Achenbach sagte, eine Einigung mit den Gewerkschaften müsse innerhalb von drei bis vier Wochen kommen. Wenn der Sanierungsplan nicht umgesetzt werde, würden Banken und Aktionäre kein Geld mehr zuschießen; "das wäre das Ende". Weiter kritisierte der Vorstandsvorsitzende: "Es ist unerträglich, wie ver.di die Angst der Mitarbeiter als Werkzeug benutzt."

Zugleich kündigte er eine Ausdünnung der Sortimente in den Filialen an: "Wir werden keine Fahrräder mehr in der Innenstadt verkaufen, es macht auch keinen Sinn, eine Teppichabteilung in einem Warenhaus zu haben." Dasselbe gelte für Beleuchtung und Gardinen sowie Multimedia-Produkte. Künftig solle der Schwerpunkt auf Mode, Wohnaccessoires, Parfümerie und Schmuck liegen. Zudem werde es spätestens 2007 den mehr als tausendseitigen Quelle-Hauptkatalog nicht mehr geben. Stattdessen will KarstadtQuelle stärker auf Internet und e-Commerce setzen.

In drei Jahren will Achenbach den Konzern auf Vordermann gebracht haben und den Konkurrenten Kaufhof als Nummer eins ablösen: "In jedem Fall ist es mein Ziel, Kaufhof aus dem Rennen zu schlagen", sagte er. Die zum Metro-Konzern gehörende Kaufhof Warenhaus AG seinerseits hat kein Interesse, die 77 Karstadt-Filialen zu übernehmen. "Wir haben keinen Bedarf, über einen Einstieg nachzudenken, - auch nicht bei einzelnen Häusern. Keine Diskussion", sagte Vorstandschef Lovro Mandac dem "Spiegel".

Merkel kritisiert "Fehlentscheidungen des Managements"

CDU-Chefin Angela Merkel hat die Krise des Konzerns als zutiefst bedauerlich bezeichnet: "Diese Krise trifft das Herzstück von sozialer Marktwirtschaft und Wohlstand.
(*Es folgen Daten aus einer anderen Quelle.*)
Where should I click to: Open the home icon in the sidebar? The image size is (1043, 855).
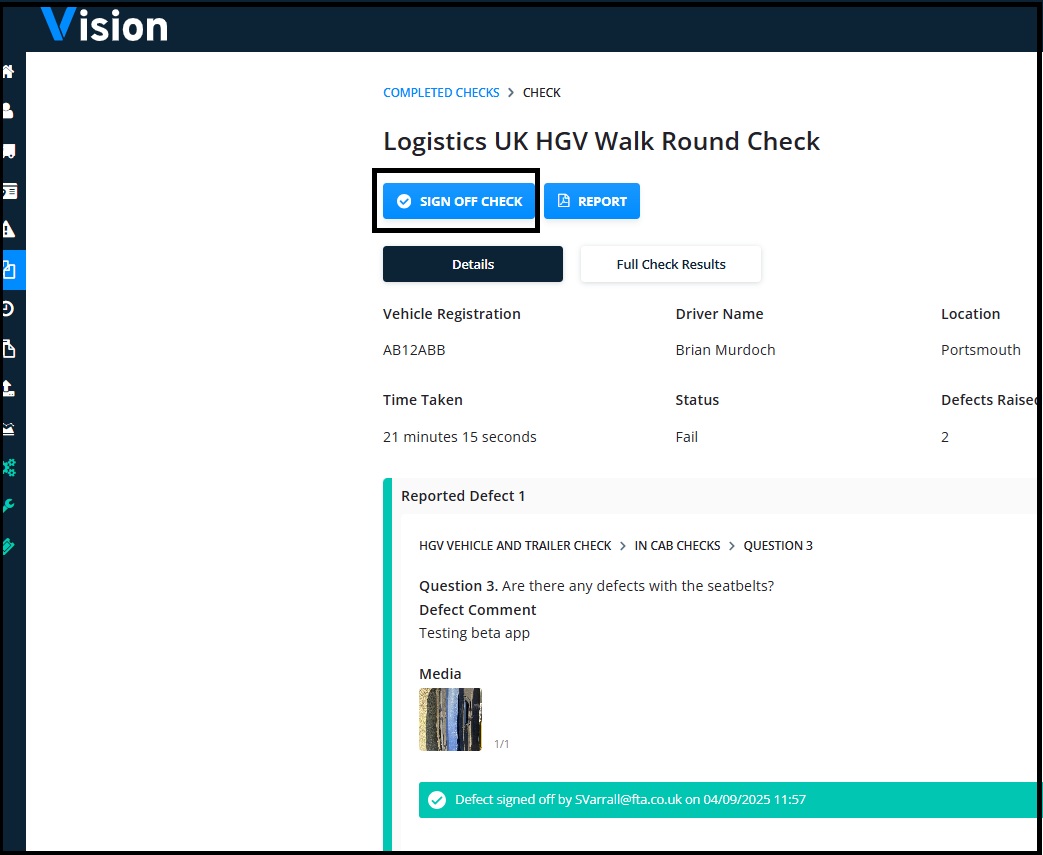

Jetzt rächen sich dort die Fehlentscheidungen des Managements", sagte sie der "Welt am Sonntag". "Die Verantwortlichen haben einfach zu lange gewartet, statt sich wie andere auf neue Märkte einzustellen. Dafür müssen jetzt die Beschäftigten einstehen. Das ist hart."

Gleichzeitig zeige dieses Beispiel aber auch, dass der beste Kündigungsschutz nichts nütze, wenn ein Betrieb in die Krise komme. Dann greife höchstens noch ein Sozialplan. Und dann hätten diejenigen, die als letztes eingestellt wurden, allemal den geringsten Schutz. Wichtiger sei es daher, Neueinstellungen in Betrieben zu erleichtern, sagte Merkel der Zeitung.